VT1 offers improved visual quality for 4K video, support for a newer version of FFmpeg (4.4), expanded OS/kernel support , and bug fixes. These instances are powered by the AMD-Xilinx Alveo U30 media accelerator. Xilinx has the ability to add a single line into FFmpeg, and enable the Alveo U30 to do the transcoding work. The Xilinx Video SDK includes an enhanced version of FFmpeg that can communicate with the hardware accelerated transcode pipeline in Xilinx devices to deliver up to 30% lower cost per stream than Amazon EC2 GPU-based instances and up to 60% lower cost per stream than Amazon EC2 CPU-based instances.

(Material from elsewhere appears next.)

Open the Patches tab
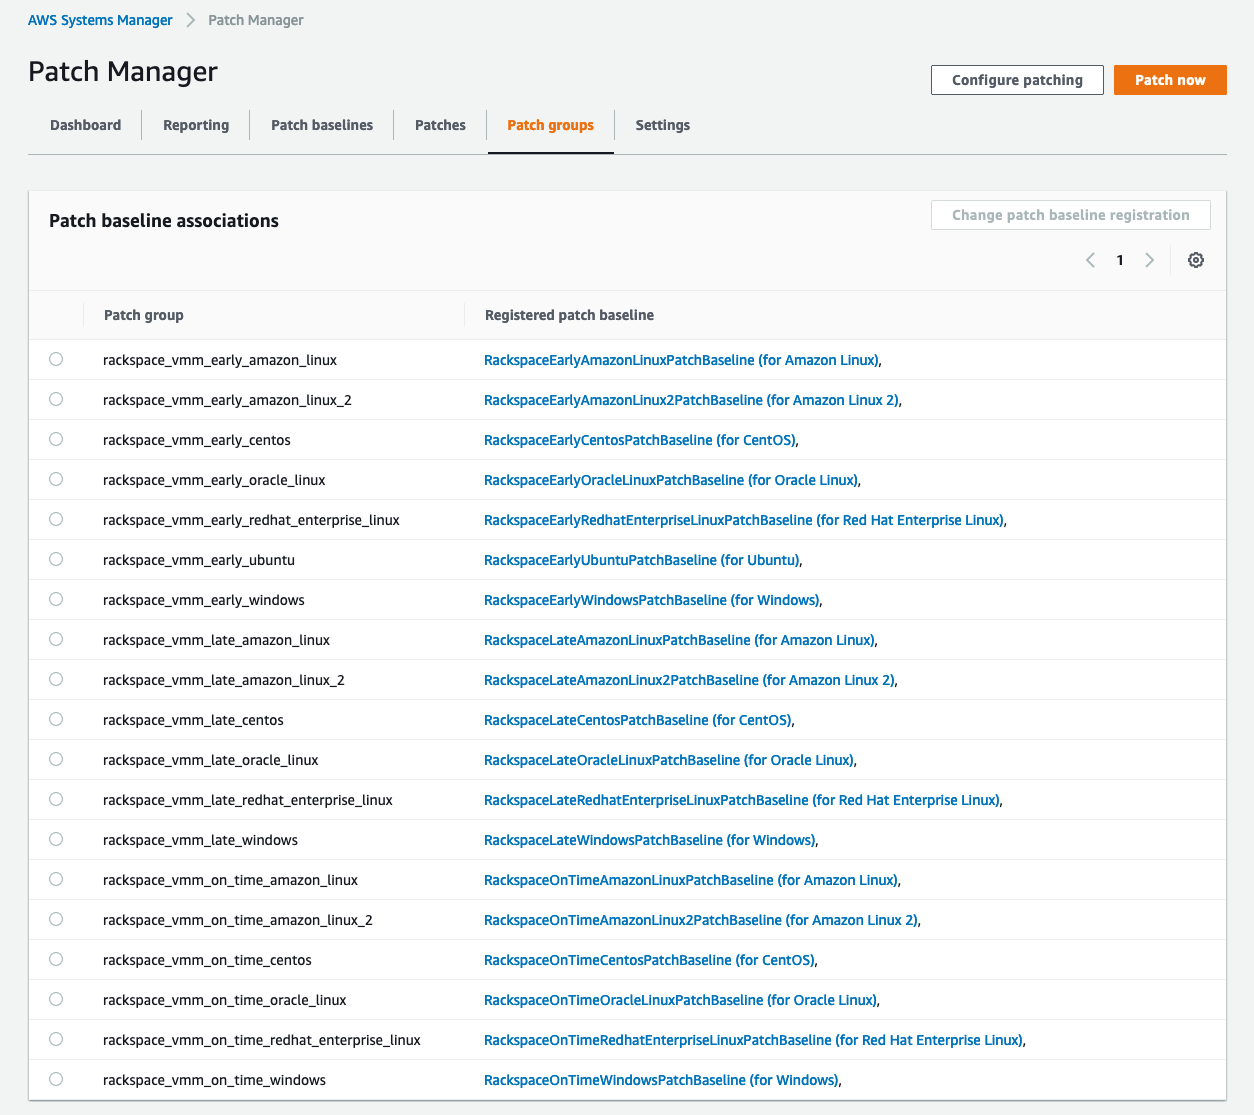Image resolution: width=1254 pixels, height=1115 pixels. [440, 125]
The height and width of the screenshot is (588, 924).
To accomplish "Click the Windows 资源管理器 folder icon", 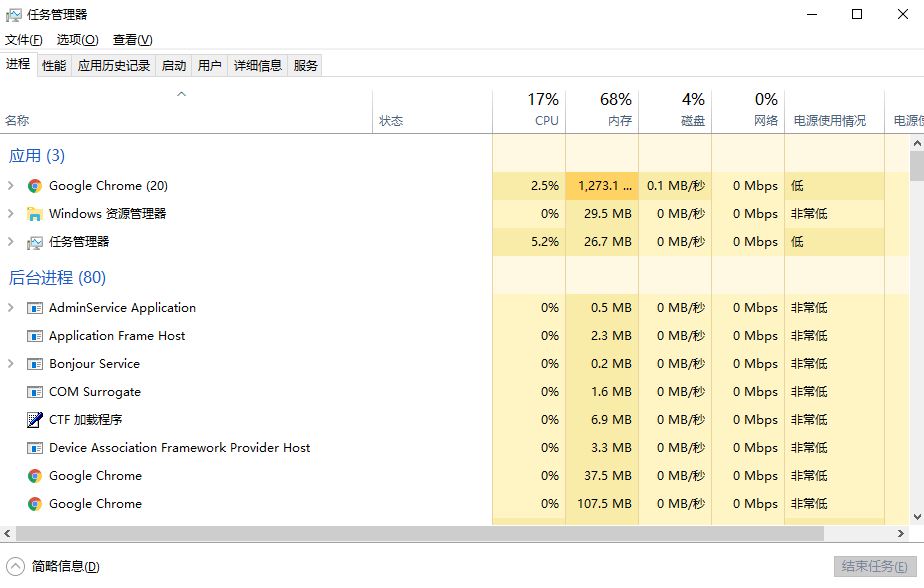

Companies typically use EC2 CPU instances such as the C5 and C6 coupled with FFmpeg for their VOD encoding workloads. These workloads can be costly in cases where companies encode thousands of VOD assets. The cost of an EC2 workload is influenced by the number of concurrent encoding jobs that an instance can support and this subsequently affects the time it takes to encode targeted outputs. As VOD libraries expand, companies typically auto scale to increase the size or number of C5 and C6 instances or allow the instances to operate longer. In both cases, these workloads experience an increase in cost. Important note: There is no additional charge for AWS Auto Scaling. You pay only for the AWS resources needed to run your applications and Amazon CloudWatch monitoring fees.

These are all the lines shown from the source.